<<<<

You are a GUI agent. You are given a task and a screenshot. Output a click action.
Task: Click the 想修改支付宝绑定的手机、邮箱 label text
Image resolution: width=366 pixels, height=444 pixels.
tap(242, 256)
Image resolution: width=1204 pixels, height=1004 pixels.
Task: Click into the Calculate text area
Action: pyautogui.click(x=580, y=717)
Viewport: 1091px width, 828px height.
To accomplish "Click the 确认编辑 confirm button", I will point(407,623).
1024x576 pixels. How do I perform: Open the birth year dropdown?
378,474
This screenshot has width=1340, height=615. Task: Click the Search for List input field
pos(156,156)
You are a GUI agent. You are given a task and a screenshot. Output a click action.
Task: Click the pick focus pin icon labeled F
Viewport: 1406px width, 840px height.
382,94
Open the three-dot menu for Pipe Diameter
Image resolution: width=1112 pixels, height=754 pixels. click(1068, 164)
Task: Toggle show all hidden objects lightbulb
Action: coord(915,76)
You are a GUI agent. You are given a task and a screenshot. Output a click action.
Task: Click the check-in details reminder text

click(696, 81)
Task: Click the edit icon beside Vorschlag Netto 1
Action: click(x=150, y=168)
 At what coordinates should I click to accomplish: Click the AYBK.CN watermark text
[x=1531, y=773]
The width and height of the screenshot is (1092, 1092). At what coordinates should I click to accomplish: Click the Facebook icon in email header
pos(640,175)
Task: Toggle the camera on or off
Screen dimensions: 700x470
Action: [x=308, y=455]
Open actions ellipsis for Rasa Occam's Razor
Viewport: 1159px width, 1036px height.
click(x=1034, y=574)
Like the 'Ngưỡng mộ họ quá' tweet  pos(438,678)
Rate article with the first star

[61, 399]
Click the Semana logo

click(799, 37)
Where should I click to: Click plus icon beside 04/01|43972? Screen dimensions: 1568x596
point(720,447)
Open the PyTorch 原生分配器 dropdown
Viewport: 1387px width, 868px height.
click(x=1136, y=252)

>>>>

### Written instruction
From the material above, extract every line that contains the string "pixels", treating uppercase and lowercase as distinct.

### Result
Image resolution: width=366 pixels, height=444 pixels.
Image resolution: width=1204 pixels, height=1004 pixels.
1024x576 pixels. How do I perform: Open the birth year dropdown?
Image resolution: width=1112 pixels, height=754 pixels. click(1068, 164)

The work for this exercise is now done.